▸ TASK: Return, without any change, the lines of the material below that start with the line containing "Tap the minus icon to decrease quantity" and continue through the line containing "tap(594, 378)", including both of those lines.

-------- DATA ROWS --------

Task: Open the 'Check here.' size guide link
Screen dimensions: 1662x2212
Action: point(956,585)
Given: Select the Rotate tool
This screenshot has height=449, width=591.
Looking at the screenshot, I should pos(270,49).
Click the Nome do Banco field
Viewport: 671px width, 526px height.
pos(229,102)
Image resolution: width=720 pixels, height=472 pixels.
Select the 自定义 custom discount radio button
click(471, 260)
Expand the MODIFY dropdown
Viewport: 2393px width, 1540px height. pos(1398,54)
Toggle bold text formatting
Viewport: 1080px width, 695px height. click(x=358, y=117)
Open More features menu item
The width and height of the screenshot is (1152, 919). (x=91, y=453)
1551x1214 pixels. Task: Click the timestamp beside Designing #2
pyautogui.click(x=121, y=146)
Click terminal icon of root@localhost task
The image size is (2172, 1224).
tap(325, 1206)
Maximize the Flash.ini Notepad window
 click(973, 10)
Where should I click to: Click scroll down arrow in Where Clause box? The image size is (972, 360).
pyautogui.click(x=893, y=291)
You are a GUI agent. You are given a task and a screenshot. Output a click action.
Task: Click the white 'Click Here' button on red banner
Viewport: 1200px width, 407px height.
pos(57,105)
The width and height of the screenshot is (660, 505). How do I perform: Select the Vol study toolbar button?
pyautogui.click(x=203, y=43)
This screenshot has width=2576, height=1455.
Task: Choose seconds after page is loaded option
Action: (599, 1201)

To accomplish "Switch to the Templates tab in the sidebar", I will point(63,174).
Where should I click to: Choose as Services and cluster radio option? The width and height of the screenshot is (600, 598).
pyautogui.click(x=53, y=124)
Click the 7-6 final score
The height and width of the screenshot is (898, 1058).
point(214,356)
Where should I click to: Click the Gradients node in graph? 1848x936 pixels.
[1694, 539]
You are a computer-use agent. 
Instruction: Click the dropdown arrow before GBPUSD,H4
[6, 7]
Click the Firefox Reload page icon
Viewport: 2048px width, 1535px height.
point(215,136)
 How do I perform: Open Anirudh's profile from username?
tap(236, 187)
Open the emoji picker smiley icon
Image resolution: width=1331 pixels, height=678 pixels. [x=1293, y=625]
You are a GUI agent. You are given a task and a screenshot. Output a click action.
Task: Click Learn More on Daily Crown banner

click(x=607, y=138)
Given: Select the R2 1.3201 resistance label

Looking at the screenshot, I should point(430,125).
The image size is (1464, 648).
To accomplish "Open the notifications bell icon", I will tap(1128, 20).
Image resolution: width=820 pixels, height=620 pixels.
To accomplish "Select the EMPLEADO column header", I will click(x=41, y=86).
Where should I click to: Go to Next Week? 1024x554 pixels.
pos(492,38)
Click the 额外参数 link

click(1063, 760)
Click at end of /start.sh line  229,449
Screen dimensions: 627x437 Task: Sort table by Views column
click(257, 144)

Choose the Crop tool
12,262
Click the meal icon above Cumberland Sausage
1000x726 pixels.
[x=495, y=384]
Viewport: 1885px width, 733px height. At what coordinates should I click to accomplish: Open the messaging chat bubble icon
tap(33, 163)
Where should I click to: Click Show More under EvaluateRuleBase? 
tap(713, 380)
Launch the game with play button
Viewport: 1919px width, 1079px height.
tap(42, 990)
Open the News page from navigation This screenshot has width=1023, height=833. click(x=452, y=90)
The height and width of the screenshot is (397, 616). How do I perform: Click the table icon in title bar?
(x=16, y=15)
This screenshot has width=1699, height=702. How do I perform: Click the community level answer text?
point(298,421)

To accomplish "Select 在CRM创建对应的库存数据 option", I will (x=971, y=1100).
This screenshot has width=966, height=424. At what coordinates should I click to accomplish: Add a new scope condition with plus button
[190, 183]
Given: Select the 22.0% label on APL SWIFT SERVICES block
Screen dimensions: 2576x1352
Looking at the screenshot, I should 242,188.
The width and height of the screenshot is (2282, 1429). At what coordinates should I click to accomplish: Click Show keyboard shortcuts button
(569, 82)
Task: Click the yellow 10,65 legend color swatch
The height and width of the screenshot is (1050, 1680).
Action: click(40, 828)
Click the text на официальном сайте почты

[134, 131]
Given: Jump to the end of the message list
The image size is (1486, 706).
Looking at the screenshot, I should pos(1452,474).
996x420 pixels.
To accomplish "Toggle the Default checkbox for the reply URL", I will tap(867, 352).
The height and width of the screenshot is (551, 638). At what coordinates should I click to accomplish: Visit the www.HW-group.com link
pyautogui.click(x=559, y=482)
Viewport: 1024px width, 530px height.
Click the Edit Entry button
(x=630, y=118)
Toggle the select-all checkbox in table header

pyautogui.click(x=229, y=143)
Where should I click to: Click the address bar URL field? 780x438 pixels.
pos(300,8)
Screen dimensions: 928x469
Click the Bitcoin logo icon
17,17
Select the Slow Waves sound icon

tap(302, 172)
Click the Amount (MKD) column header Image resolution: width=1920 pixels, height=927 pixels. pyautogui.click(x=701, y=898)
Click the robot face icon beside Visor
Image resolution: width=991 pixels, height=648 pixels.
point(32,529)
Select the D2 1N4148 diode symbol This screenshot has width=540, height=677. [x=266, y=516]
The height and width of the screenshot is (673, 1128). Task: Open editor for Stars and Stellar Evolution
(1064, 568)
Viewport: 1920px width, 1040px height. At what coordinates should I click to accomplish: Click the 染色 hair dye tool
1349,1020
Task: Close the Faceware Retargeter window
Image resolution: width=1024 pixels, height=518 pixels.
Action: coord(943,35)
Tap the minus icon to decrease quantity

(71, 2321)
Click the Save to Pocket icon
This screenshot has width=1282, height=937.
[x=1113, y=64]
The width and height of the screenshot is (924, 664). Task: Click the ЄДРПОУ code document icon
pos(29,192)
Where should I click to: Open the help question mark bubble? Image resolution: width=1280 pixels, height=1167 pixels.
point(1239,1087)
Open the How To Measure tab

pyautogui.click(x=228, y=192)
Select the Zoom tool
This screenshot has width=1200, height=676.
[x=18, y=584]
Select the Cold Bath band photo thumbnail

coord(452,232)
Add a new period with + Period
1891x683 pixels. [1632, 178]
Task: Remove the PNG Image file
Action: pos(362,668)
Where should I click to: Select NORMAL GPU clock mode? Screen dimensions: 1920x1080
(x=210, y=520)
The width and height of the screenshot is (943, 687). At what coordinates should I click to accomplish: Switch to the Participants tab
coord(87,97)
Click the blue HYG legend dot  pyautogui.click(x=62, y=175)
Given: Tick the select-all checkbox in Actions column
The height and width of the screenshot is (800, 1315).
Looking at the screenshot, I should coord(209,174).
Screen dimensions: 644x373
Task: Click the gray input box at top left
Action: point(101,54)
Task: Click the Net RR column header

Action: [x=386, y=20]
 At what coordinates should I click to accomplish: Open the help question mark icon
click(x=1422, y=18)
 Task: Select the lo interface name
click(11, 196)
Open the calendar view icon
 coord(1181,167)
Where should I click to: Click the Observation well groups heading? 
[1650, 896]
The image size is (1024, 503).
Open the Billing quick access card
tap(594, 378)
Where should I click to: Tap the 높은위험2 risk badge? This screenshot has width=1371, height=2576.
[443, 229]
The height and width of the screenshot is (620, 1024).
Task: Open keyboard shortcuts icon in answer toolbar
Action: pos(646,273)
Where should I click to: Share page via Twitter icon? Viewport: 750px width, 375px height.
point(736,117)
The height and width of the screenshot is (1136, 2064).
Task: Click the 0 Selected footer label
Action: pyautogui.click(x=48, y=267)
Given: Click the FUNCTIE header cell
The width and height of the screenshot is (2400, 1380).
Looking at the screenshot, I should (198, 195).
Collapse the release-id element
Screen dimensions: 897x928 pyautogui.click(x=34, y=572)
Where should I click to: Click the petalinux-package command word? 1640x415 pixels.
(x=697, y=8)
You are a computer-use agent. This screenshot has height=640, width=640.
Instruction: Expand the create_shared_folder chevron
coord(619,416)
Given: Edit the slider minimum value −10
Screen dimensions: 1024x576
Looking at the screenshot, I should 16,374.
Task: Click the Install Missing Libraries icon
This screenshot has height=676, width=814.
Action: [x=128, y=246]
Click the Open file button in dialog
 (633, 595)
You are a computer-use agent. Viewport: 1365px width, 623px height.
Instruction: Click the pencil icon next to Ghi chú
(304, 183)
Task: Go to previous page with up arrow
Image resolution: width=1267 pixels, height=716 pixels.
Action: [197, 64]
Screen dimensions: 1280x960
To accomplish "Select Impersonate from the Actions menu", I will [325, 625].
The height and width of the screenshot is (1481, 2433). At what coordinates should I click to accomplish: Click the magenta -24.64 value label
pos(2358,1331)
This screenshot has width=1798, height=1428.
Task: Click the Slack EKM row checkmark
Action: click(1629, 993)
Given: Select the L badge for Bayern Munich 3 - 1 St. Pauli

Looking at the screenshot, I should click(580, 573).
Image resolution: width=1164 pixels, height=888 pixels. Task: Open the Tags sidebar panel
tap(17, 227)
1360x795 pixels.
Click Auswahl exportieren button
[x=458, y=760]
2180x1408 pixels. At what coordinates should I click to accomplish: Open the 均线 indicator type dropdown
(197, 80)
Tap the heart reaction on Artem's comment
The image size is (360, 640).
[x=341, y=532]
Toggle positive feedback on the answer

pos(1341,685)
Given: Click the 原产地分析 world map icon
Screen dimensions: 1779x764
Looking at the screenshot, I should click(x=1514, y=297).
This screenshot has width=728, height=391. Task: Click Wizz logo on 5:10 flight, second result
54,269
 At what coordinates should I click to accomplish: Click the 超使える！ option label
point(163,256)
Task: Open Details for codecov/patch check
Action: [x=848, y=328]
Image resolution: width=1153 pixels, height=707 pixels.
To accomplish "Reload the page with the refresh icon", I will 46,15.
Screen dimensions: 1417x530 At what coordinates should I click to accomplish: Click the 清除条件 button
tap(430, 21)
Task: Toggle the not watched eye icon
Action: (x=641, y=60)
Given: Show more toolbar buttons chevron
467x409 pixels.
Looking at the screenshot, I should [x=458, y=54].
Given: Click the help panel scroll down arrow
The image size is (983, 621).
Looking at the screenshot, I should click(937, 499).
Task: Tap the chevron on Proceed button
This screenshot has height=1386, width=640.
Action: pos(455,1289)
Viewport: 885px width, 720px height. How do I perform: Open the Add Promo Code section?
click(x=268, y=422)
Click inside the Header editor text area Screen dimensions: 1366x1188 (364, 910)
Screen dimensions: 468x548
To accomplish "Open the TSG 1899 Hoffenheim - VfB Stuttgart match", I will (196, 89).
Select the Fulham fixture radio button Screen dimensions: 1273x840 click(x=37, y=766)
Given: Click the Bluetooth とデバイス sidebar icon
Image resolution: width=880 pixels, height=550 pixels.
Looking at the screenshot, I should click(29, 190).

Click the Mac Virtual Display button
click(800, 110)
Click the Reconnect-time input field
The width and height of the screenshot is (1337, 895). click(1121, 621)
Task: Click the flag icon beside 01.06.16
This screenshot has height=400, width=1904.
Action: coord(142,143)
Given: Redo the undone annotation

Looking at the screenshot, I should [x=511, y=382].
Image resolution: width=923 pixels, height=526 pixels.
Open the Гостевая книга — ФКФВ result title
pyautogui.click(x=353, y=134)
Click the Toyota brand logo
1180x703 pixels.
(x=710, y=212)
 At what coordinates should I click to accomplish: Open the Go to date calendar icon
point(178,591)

--------

▸ TASK SOLUTION:
Tap the minus icon to decrease quantity

(71, 2321)
Click the Save to Pocket icon
This screenshot has width=1282, height=937.
[x=1113, y=64]
The width and height of the screenshot is (924, 664). Task: Click the ЄДРПОУ code document icon
pos(29,192)
Where should I click to: Open the help question mark bubble? Image resolution: width=1280 pixels, height=1167 pixels.
point(1239,1087)
Open the How To Measure tab

pyautogui.click(x=228, y=192)
Select the Zoom tool
This screenshot has width=1200, height=676.
[x=18, y=584]
Select the Cold Bath band photo thumbnail

coord(452,232)
Add a new period with + Period
1891x683 pixels. [1632, 178]
Task: Remove the PNG Image file
Action: pos(362,668)
Where should I click to: Select NORMAL GPU clock mode? Screen dimensions: 1920x1080
(x=210, y=520)
The width and height of the screenshot is (943, 687). At what coordinates should I click to accomplish: Switch to the Participants tab
coord(87,97)
Click the blue HYG legend dot  pyautogui.click(x=62, y=175)
Given: Tick the select-all checkbox in Actions column
The height and width of the screenshot is (800, 1315).
Looking at the screenshot, I should coord(209,174).
Screen dimensions: 644x373
Task: Click the gray input box at top left
Action: point(101,54)
Task: Click the Net RR column header

Action: [x=386, y=20]
 At what coordinates should I click to accomplish: Open the help question mark icon
click(x=1422, y=18)
 Task: Select the lo interface name
click(11, 196)
Open the calendar view icon
 coord(1181,167)
Where should I click to: Click the Observation well groups heading? 
[1650, 896]
The image size is (1024, 503).
Open the Billing quick access card
tap(594, 378)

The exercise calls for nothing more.